== Segment start ==

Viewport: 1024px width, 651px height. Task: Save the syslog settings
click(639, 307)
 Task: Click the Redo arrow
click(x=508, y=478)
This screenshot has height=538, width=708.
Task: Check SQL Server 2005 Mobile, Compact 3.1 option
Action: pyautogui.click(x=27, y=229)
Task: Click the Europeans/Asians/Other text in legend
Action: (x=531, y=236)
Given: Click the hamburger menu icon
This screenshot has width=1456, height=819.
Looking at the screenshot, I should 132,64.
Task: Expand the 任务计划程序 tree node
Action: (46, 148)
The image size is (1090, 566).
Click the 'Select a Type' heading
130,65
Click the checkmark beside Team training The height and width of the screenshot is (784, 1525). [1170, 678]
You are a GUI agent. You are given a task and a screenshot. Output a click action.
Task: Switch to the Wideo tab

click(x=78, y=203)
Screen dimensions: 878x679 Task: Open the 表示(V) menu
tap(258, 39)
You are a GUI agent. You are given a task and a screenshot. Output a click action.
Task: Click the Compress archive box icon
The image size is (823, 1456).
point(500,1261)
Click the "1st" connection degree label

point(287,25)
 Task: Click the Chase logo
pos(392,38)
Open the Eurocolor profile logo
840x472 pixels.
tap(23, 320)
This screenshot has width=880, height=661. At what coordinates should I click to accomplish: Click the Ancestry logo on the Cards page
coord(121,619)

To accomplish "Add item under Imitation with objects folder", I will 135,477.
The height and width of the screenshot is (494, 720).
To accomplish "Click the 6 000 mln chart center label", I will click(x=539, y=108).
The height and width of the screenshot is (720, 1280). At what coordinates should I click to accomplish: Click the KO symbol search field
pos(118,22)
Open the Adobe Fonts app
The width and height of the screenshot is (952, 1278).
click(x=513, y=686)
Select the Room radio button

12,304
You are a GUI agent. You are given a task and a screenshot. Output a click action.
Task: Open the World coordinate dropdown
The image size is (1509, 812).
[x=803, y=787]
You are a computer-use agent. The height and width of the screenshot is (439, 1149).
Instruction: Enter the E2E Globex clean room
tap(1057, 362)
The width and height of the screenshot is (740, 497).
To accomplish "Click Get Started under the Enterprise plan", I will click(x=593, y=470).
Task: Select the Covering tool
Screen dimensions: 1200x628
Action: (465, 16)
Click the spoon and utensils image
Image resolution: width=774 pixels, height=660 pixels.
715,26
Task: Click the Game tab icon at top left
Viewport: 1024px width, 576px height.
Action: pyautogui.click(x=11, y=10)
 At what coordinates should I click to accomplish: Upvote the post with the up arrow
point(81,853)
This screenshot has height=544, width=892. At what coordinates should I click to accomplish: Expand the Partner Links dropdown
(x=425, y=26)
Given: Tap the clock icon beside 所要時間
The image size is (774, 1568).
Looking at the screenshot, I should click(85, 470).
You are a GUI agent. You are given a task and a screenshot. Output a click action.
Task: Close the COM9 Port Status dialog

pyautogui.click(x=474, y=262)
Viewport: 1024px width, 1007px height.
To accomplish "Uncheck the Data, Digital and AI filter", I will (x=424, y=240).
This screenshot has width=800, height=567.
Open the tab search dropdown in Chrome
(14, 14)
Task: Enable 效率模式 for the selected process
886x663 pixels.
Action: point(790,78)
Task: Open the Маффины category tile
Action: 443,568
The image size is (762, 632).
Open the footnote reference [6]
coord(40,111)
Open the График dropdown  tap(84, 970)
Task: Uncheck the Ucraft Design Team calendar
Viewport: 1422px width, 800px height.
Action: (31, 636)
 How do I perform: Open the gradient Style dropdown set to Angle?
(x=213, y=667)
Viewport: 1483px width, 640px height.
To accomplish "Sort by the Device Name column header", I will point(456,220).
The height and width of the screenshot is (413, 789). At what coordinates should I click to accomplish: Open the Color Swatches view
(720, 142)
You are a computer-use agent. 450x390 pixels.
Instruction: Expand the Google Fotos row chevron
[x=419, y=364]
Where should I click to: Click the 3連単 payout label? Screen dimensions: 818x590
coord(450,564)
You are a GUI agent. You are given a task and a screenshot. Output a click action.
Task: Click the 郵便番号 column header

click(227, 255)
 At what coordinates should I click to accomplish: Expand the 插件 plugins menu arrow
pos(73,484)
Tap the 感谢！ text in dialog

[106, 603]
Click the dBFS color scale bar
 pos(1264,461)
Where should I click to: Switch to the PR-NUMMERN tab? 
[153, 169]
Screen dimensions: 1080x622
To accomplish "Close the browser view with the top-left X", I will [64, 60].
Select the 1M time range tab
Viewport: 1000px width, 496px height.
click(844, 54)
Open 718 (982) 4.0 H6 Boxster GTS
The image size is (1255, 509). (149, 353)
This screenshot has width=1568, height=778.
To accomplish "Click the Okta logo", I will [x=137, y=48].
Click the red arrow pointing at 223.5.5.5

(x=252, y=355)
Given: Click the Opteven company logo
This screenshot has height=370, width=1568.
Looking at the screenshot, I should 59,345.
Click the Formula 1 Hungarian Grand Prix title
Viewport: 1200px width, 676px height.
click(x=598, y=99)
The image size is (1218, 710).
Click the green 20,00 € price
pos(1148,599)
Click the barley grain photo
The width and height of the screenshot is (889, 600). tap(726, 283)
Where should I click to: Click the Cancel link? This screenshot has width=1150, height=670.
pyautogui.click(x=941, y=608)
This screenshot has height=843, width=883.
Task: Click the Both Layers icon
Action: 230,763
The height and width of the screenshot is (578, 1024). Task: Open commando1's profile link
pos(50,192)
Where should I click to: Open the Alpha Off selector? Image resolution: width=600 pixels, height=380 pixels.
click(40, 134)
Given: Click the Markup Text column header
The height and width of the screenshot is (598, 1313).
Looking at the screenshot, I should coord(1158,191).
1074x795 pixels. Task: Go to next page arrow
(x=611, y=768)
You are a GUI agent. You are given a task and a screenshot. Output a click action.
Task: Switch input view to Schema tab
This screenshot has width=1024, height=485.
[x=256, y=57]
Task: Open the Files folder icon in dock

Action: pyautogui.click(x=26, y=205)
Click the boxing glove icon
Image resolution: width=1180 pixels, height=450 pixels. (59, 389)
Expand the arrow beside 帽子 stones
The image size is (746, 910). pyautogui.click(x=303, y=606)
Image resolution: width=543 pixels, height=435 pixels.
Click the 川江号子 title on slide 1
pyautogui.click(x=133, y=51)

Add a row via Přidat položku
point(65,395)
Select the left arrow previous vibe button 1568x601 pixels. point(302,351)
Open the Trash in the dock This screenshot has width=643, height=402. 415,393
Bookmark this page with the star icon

== Segment end ==

### DIRECTIONS FOR THIS TASK
Search the data above for the string "computer" and copy each line that has it.

### OUTPUT OF THE TASK
You are a computer-use agent. The height and width of the screenshot is (439, 1149).
You are a computer-use agent. 450x390 pixels.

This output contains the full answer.